**Document segment**
# I messed up and I'm not proud



## lovemylife26 (Mar 21, 2012)

I was talking to a friend of a friend over time and started to develop feelings for him. 
There is more to this but I'm such an idiot and guilt is getting the best of me. I haven't been able to eat.


----------



## tacoma (May 1, 2011)

Stop talking to him.

Right now.


----------



## lordmayhem (Feb 7, 2011)

You need to stop your affair. Do it now. I can see why you posted this thread a few days ago.

I know 2 wrongs don't make a right but

People who have had affairs because their WS had one will tell you it only makes the pain worse. Ask JoeKidd and Matt Matt


----------



## Vanguard (Jul 27, 2011)

Aren't you a betrayed spouse? 

You can stop right now. Please do so.


----------



## MattMatt (May 19, 2012)

You can get yourself out of this! We will support you!
_Posted via Mobile Device_


----------



## lovemylife26 (Mar 21, 2012)

Yes I'm a BS. 
I know. Thank you. 
I'm ashamed of myself and the rest of the story.


----------



## Vanguard (Jul 27, 2011)

lovemylife26 said:


> Yes I'm a BS.
> I know. Thank you.
> I'm ashamed of myself and the rest of the story.


I understand the lure of a new person. I know it well. But you undertand the pain of being betrayed, and you have to believe me-- you might not be able to forgive yourself if you go further into this. 

It doesn't sound like you've done anything wrong, but the climate seems pretty dangerous. Do whatever you need to do to stop this path you're on.


----------



## lovemylife26 (Mar 21, 2012)

one would think I did something wrong.


----------



## Vanguard (Jul 27, 2011)

Who is "one"? And what is it you have done? Your post says that you have begun to develop feelings for another man... is that the extent of it? Because if it is, it seems pretty tame to me.


----------



## lovemylife26 (Mar 21, 2012)

story is in PMS
vanguard, it depends on who knows the story. I'm one.


----------

**Problem requirements**
Update the thread's passage starting at "There is more" and ending at "talking to him." so that "remorse" takes the place of "guilt". Rely only on the thread above for this work.

**Data provided**

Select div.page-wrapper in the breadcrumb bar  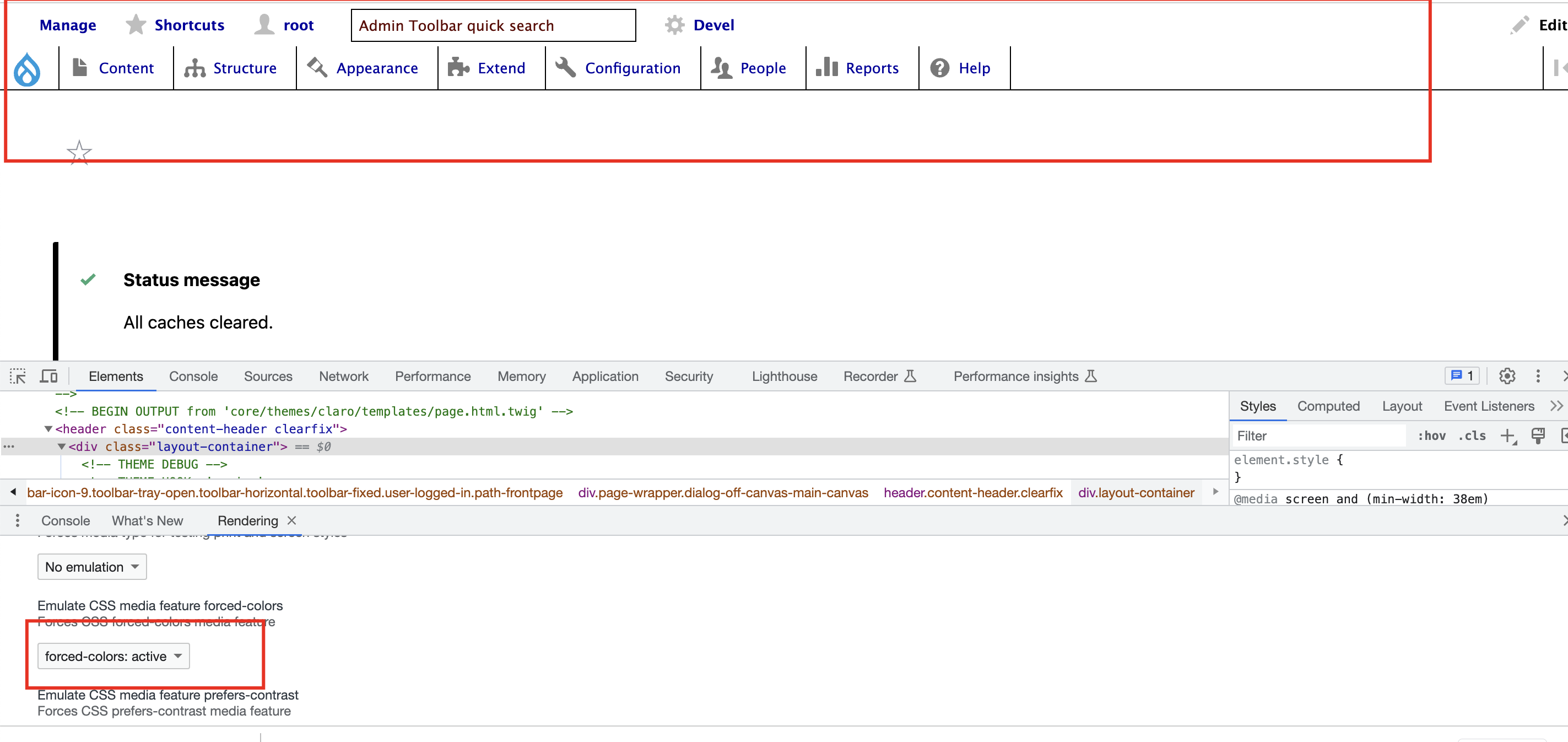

**Response to this exercise**
There is more to this but I'm such an idiot and remorse is getting the best of me. I haven't been able to eat.


----------



## tacoma (May 1, 2011)

Stop talking to him.